Castro’nun ölümünü kutluyor. Ama babası Leonardo García’nın diktatör
Batista’nın koruması olduğundan ve CIA’in Domuzlar Körfezi’ndeki başarısız
işgal girişiminde aktif olarak yer almış olmasından hiç söz etmiyor. Estefan,
babasının yaptıklarından dolayı suçlanamaz elbette, ama bu sevinç gösterisini
ve kendisini vareden genel bağlamı da gözden kaçırmamak gerekiyor.
Bu çevrelerin dayanışma içerisinde olmasını beklememiz
tabii ki mümkün değil. Bu insanlar, Küba’daki yönetimi devirmek ve
Batistacıların iktidarını yeniden tesis etmek için çok uğraştılar.
Benim Küba’yla dayanışma faaliyetlerim Hindistan’da
başladı. Küba Devrimi hakkında yazılanları okuduktan sonra dayanışma
faaliyetlerine katıldım. Bu süreçte Castro’nun 1983’te Bağımsızlar Hareketi’nin
Delhi’de yaptığı konuşmayı izleme fırsatı buldum.

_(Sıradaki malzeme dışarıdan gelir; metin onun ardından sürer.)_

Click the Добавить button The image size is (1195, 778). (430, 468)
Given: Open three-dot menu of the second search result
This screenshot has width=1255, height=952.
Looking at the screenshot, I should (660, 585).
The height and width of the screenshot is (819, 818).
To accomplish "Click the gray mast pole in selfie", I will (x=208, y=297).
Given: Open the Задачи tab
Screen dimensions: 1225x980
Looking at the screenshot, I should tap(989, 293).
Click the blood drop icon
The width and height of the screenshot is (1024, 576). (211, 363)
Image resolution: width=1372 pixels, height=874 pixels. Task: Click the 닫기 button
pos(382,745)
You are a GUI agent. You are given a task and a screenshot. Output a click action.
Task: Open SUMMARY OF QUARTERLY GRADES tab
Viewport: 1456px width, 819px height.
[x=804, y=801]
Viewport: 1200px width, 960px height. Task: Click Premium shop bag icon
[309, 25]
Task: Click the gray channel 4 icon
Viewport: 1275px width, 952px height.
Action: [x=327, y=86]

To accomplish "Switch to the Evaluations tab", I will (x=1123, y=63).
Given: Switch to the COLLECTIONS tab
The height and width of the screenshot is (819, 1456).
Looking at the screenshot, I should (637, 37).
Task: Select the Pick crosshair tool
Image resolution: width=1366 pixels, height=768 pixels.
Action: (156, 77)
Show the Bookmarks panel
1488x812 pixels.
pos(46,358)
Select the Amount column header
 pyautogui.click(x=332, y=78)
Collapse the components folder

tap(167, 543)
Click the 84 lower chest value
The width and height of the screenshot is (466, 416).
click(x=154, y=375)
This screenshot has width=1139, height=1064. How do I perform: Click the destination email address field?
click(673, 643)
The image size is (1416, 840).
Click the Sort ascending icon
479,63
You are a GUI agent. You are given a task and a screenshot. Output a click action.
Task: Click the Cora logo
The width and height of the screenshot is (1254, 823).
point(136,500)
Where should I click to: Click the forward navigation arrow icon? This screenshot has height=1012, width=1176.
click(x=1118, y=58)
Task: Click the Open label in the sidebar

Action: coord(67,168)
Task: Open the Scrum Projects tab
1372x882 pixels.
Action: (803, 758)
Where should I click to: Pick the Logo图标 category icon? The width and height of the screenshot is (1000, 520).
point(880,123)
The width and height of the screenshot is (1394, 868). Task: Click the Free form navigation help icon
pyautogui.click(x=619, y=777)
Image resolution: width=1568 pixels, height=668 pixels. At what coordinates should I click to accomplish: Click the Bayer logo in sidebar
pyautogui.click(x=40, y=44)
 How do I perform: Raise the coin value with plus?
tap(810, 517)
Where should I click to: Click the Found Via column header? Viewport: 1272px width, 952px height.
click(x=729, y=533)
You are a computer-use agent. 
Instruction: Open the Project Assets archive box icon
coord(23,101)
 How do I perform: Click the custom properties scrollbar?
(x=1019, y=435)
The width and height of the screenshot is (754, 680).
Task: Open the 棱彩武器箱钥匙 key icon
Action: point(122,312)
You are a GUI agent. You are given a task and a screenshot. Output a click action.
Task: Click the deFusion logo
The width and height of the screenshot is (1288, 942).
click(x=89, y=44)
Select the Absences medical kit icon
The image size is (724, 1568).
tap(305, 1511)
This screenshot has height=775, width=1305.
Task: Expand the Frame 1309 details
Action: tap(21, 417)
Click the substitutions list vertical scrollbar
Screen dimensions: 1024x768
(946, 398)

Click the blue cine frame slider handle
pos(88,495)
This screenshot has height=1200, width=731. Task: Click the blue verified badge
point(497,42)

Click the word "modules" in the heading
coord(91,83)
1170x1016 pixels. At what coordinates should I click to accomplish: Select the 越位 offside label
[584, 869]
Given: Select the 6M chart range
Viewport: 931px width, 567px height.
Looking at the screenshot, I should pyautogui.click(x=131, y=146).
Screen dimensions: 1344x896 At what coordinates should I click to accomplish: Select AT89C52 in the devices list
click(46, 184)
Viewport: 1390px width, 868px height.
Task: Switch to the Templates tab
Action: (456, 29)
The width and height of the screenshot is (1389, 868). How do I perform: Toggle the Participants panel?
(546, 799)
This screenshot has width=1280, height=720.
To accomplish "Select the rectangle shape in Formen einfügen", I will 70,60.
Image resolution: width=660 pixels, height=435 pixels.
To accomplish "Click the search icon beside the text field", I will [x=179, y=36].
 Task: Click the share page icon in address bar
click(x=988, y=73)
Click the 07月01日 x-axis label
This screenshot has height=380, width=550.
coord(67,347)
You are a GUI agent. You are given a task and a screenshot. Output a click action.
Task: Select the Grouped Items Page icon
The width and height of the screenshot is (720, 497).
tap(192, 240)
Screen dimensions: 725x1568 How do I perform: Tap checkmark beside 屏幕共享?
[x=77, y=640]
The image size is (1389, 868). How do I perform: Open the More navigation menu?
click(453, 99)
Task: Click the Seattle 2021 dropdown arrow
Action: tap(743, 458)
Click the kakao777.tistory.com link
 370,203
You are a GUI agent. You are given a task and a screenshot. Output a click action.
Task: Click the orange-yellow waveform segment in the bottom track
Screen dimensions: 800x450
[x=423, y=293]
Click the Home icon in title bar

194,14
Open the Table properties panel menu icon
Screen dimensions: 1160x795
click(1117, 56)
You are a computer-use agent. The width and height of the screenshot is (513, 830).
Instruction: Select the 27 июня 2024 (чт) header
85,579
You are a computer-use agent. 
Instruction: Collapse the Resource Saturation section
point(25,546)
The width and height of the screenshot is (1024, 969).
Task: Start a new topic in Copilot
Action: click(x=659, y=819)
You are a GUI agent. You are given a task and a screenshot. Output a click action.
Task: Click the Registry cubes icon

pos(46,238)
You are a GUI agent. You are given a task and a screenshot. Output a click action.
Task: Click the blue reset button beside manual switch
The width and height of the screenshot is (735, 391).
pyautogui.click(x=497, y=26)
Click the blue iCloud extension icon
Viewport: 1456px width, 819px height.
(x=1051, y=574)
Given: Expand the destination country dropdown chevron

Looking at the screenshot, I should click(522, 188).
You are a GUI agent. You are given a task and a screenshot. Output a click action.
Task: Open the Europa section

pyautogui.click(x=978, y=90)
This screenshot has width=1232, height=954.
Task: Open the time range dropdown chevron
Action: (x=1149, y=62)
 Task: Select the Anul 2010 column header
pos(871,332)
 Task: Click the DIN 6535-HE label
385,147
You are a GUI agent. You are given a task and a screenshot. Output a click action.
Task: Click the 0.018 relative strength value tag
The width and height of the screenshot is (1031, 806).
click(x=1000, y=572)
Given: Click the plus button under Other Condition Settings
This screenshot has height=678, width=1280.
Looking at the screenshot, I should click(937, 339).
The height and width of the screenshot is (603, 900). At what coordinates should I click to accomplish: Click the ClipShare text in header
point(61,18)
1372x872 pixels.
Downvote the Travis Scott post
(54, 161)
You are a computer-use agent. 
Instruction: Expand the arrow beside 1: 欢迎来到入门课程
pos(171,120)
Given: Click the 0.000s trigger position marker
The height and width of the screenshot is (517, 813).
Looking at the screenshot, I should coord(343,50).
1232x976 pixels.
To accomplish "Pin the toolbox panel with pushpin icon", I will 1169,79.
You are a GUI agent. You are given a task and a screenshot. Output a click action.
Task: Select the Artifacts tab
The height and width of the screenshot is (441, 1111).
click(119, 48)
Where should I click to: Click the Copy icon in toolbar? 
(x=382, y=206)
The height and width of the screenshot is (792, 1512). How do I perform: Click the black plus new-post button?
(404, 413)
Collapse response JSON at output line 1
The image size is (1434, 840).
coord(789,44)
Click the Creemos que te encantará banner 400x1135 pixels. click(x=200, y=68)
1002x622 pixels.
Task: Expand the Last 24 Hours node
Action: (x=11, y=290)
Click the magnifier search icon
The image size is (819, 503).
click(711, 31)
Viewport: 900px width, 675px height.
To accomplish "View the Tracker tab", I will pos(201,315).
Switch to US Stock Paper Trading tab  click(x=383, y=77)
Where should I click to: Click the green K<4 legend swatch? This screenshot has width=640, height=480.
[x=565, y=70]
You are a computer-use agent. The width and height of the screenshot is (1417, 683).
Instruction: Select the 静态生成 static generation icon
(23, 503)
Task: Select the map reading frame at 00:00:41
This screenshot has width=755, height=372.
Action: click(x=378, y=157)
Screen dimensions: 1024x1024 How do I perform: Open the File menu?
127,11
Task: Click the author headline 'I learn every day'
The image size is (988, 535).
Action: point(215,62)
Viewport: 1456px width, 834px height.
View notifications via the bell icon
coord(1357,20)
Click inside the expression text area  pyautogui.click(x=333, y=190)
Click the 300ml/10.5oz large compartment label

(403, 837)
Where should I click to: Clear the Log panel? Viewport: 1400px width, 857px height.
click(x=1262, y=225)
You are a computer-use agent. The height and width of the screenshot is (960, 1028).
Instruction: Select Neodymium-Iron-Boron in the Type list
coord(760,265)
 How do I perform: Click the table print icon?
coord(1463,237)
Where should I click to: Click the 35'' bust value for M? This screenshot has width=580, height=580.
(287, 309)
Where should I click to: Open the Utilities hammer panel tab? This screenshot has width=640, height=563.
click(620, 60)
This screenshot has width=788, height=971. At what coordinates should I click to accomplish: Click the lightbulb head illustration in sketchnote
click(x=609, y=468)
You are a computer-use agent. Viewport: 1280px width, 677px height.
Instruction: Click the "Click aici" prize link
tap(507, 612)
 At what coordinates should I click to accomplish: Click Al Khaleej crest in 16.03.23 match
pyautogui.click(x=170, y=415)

Küba’nın özel bir dönemden geçtiği doksanlar boyunca
Hindistan Komünist Partisi (Marksist) ve Hindistan Komünist Partisi, on bin ton
buğday ve on bin ton pirinç yetiştirip Küba’ya gönderdi. Yoldaş Harkishan Singh
Surjeet, tüm Pencab’ı gezip çiftçilerden Küba’ya buğday bağışı yapmalarını rica
etti. Tüm mahsul Kalküta limanı üzerinden Havana’ya gitti. Her bir Kübalı,
böylelikle Hint ekmeğinden bir dilim tatma imkânı buldu. Bunun üzerine Castro,
Yoldaş Surjeet’e “Ekmek Adam” demeye başlamıştı. Surjeet, 2008’de vefat edince
Fidel, onu takdir eden yazısında bu ifadeyi tekrar kullandı.
On yıl önce Üçüncü Asya Pasifik Bölgesel Küba’yla
Dayanışma Konferansı’na katıldım. Aşağıdaki fotoğrafta kızım Zalia Maya ile
birlikte görünüyorum. Konferans sonrası tuttuğum günlüğü CounterPunch yayınladı. Konferans süresince
yaşanan en önemli olay Tomás Gutiérrez Alea’nın Azgelişmişliğin Hatıratı
(1968) isimli çalışmasını yayınlayan Sergio Corrieri Hernandez’de röportaj
yapma imkânı bulmamdı. Hernandez, o röportajda dayanışmanın körü körüne destek
demek olmadığını, devrimin hayatta kalıp başarılı olması için ne tür bir
yardımda bulunulması gerektiği konusunda Küba ile belirli bir sohbet içerisinde
olmak gerektiğini söylemiş ve şunları aktarmıştı: “Toplumumuzun, yaşadığımız
güçlüklerin ve yapılan hataların inceleneceği devasa bir proje hazırlanıyor.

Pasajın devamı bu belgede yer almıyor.